This dissertation challenges the scholarly consensus that Western rhetorical education prepares citizen subjects exclusively for civic engagement. I enrich rhetorical history by offering another account of rhetorical education—rhetorical education for romantic engagement—which I define as the teaching and learning of language practices for participation in romantic relations.

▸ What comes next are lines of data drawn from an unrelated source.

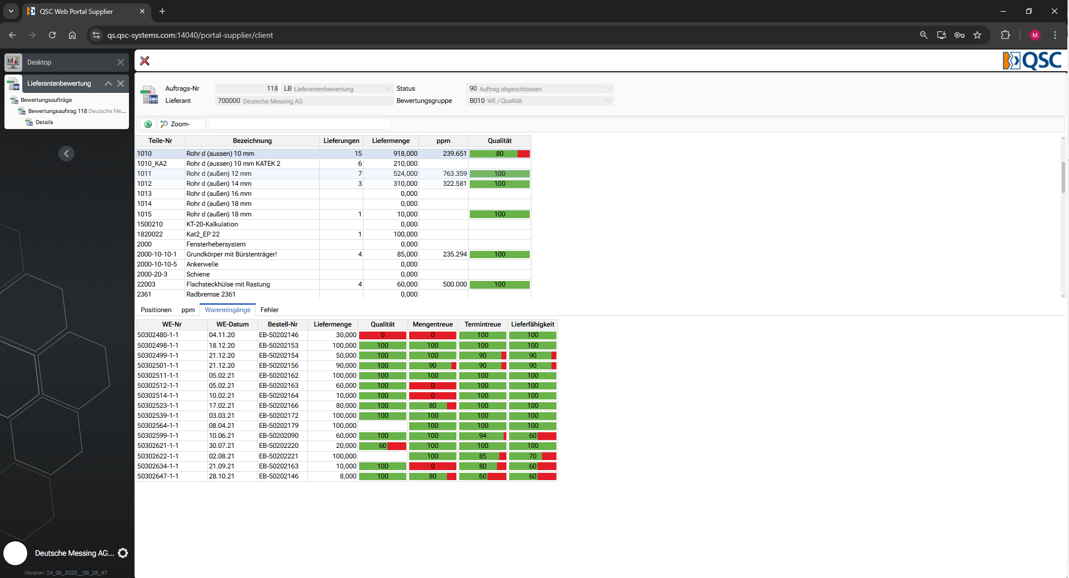Open settings gear next to Deutsche Messing AG
This screenshot has height=578, width=1069.
click(x=123, y=553)
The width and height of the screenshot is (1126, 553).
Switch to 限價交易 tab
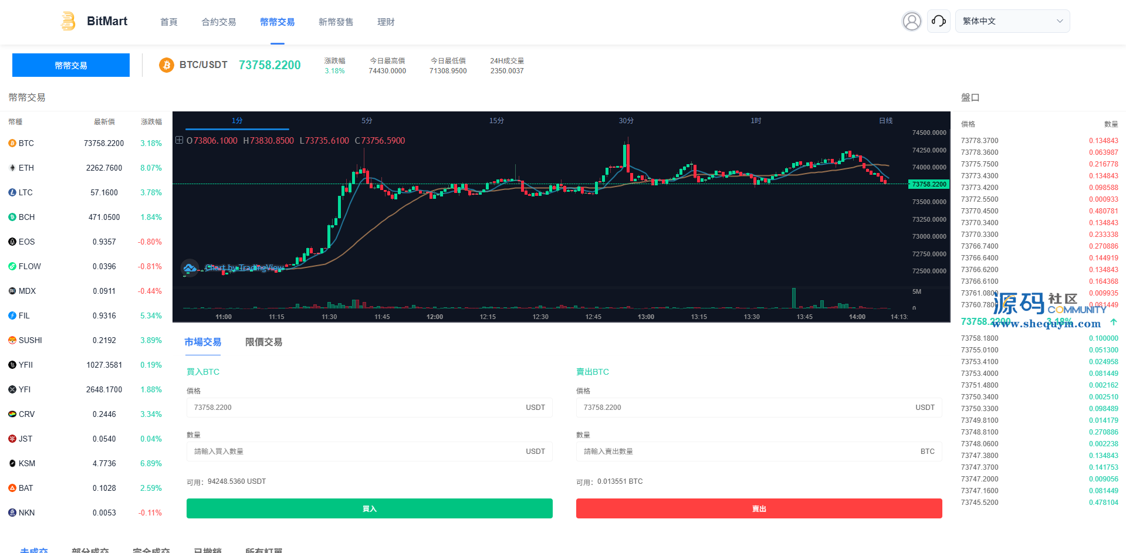[x=263, y=342]
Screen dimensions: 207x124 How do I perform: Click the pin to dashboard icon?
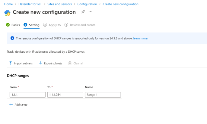(83, 12)
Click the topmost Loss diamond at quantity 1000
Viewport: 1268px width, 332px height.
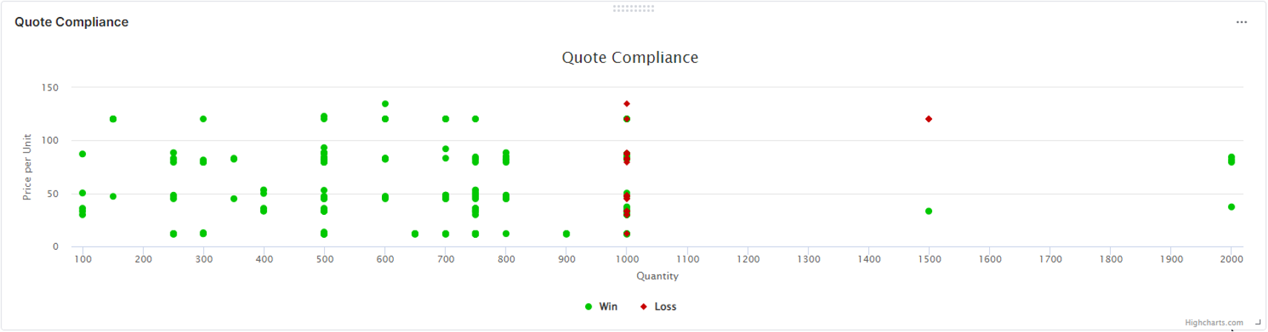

The touchstone for my investigation of this pedagogy is nineteenth-century romantic letter writing, or what The Fashionable American Letter Writer (1832) calls “the language of the heart.” To explore how the language of the heart was taught, learned, and used by diverse everyday people, I situate my archival research at three sites: popular nineteenth-century manuals that taught the romantic letter genre, romantic letters between African-American women Addie Brown and Rebecca Primus (1854-1868), and a diary, commonplace book, and poetry album about romantic epistolary address by Yale student Albert Dodd (1836-1838). I argue that, whereas romantic letters are often presumed to be natural and unstudied expressions of heartfelt love, they were actually rhetorically crafted and learned. While my study of romantic letter writing rethinks the dominant concept of rhetorical education for civic engagement, I nonetheless show how even rhetorical education for romantic engagement is of civic import: it shapes citizens as romantic subjects in predictably heteronormative ways and, simultaneously, opens up possibilities for queer rhetorical practices that transgress cultural norms. Ultimately, my dissertation demonstrates how rhetorical education has played an unrealized yet significant role in inventing both romantic and civic life.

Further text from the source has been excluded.